Throughout the treatment and recovery period, the Facial Pain Score did not show any significant differences. Previous research has shown that dexmedetomidine reduces the need for opioids during surgery and in the post-anesthesia care unit (PACU) (
31).
5.1. Strengths and Limitations
The primary strength of this study is its large sample size. A unique aspect of the study is the use of deep sedation with dexmedetomidine and propofol in a substantial cohort of cancer patients. A potential limitation is the short follow-up period of 2 hours. Another limitation was the switch from BIS to Ramsay Sedation Scale (RSS) for sedation assessment during the postoperative period, as the BIS monitor was only available in the operating theater. Additionally, the study did not include elderly patients or those with advanced liver or kidney diseases. However, this exclusion was intended to minimize the impact of age and comorbid conditions on the evaluation of the sedative drugs.

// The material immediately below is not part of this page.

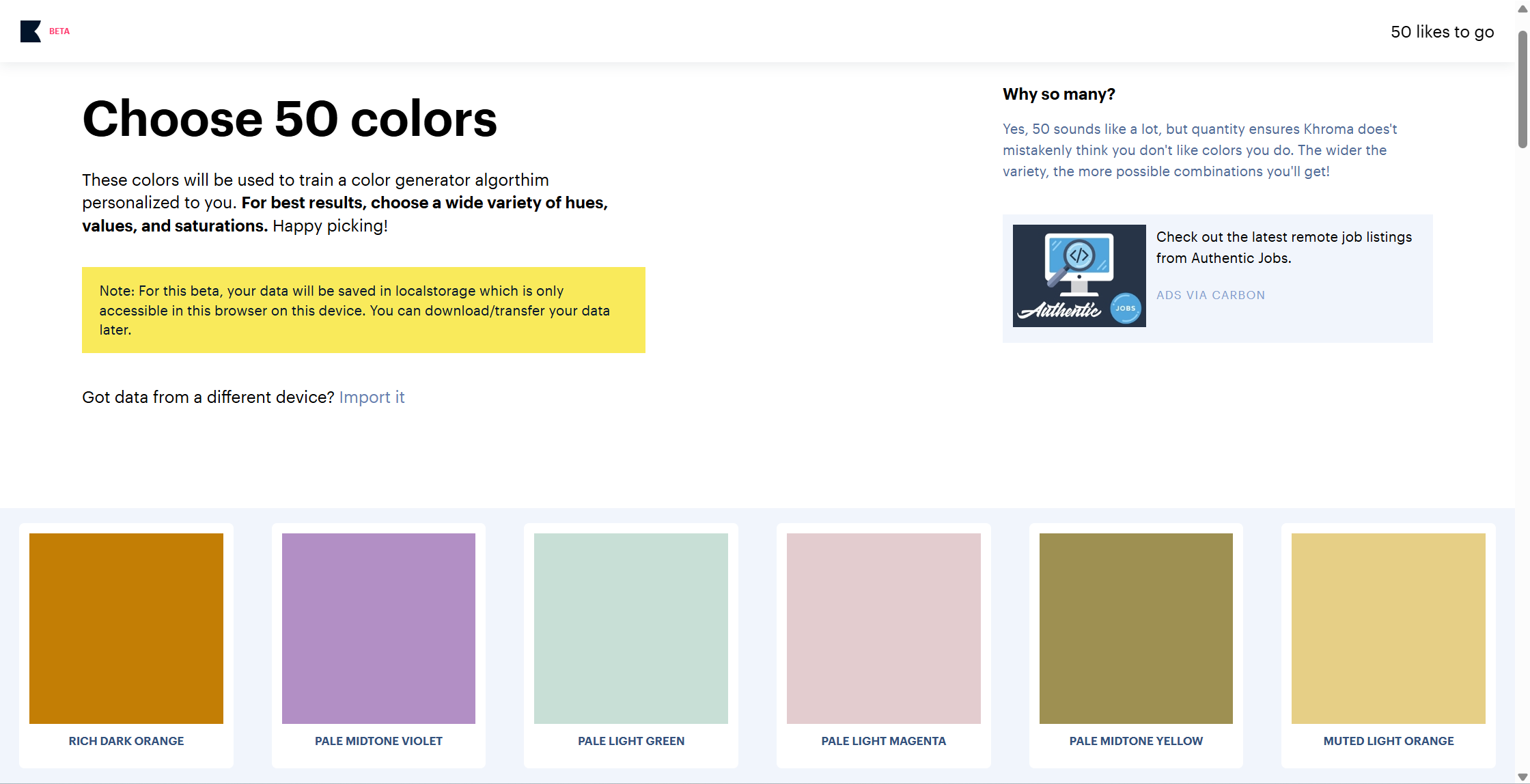
Task: Select the Pale Midtone Violet color
Action: point(378,628)
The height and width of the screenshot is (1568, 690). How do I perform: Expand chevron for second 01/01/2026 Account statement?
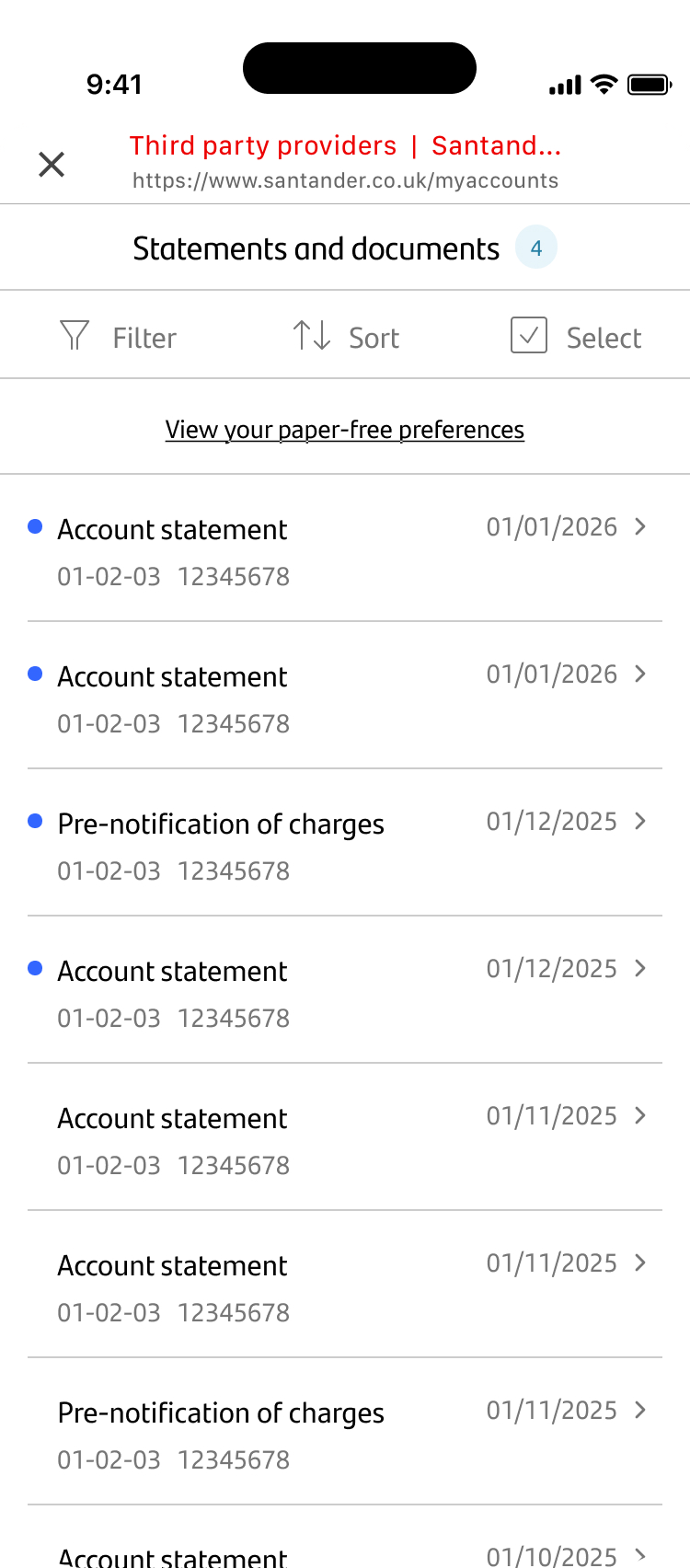point(641,674)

5.2. Conclusions and Recommendations
Dexmedetomidine can be used as a safe and effective alternative to propofol for the sedation of cancer patients undergoing ERCP. It demonstrates a lower incidence of hypoxic events, better intraoperative sedation, more rapid recovery, and superior analgesic effects, as indicated by lower Facial Pain Scores and postoperative Visual Analog Scale (VAS) scores. It is recommended to use deep sedation during ERCP in cancer patients with either propofol or dexmedetomidine, depending on availability, due to their relative safety and effectiveness. Close intra-procedural monitoring using BIS is advised to control the sedative dose and minimize potential drug complications. We recommend dexmedetomidine for ERCP in cancer patients to leverage its analgesic effects and sleep-like sedation. However, further research is needed to validate these findings and determine the optimal choice of sedative agents for this patient population.